The build-up was typically Anderson with cryptic Instagram teasers, including portraits of Basquiat, "Dracula Dior" bags, and a short film starring French footballer Kylian Mbappé.
Today, the anticipation culminated at Dior’s show venue in Paris, where a star-studded front row filed in. Leading arrivals were actors Robert Pattinson, dapper in beige chinos, blue shirt and tie, and Daniel Craig, who channelled an off-duty teacher in dark denim, a wool blazer and Dad-style New Balance trainers.


Pharrell Williams — creative director of Louis Vuitton menswear and a fellow LVMH star — made a supportive appearance in a Vuitton blue sweatshirt and shorts, while fellow designer Donatella Versace also attended to get a first glimpse at the 79-year-old maison’s new look.
Tennis legend Roger Federer and his wife Mirka opted for sleek monochromes, while pop sensation Sabrina Carpenter surprised fans with her understated, demure take on Dior’s Bar suit, reinterpreted in grey with a modern edge.



South Korean rapper and singer Mingyu was in attendance, as was Challengers star Josh O’Connor and the director Luca Guadagnino. Anderson has a rich working history with Guadagnino, having designed the costumes in Bones & All, Challengers and Queer.
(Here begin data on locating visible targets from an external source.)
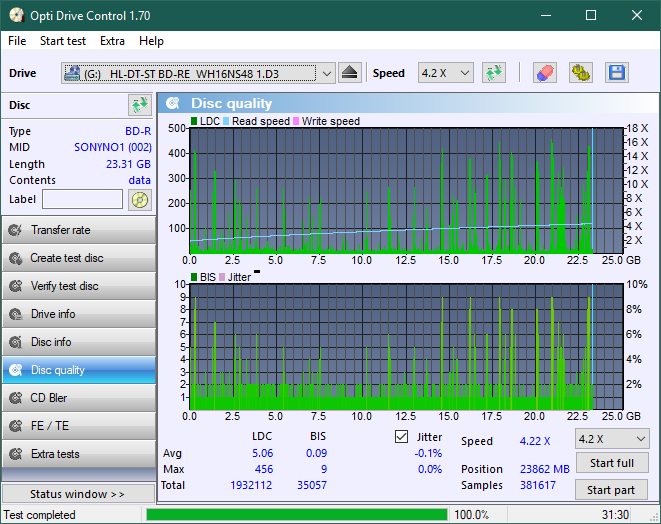Viewport: 661px width, 524px height.
Task: Refresh disc info icon in Disc panel
Action: (139, 105)
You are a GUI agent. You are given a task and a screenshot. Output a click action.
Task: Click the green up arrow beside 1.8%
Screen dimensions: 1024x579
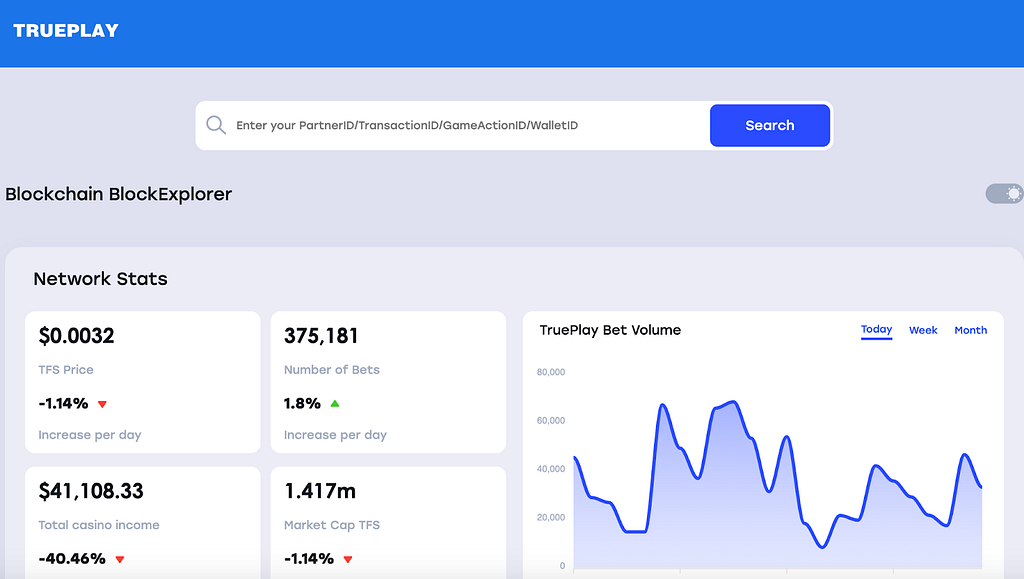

As Paris Fashion Week rumbles on, all eyes will remain firmly fixed on Anderson — and what this bold new era for Dior might bring. Other highlights count Jacquemus, Kenzo and Hermès before it’s couture time. Starting July 7, everyone fashion literate should keep an eye out for Demna’s final collection for Balenciaga, before he takes the reins at Gucci, as well as have an opinion on Glenn Martens’ debut at Maison Margiela, where he fills outgoing head John Galliano’s rather large Tabi boots.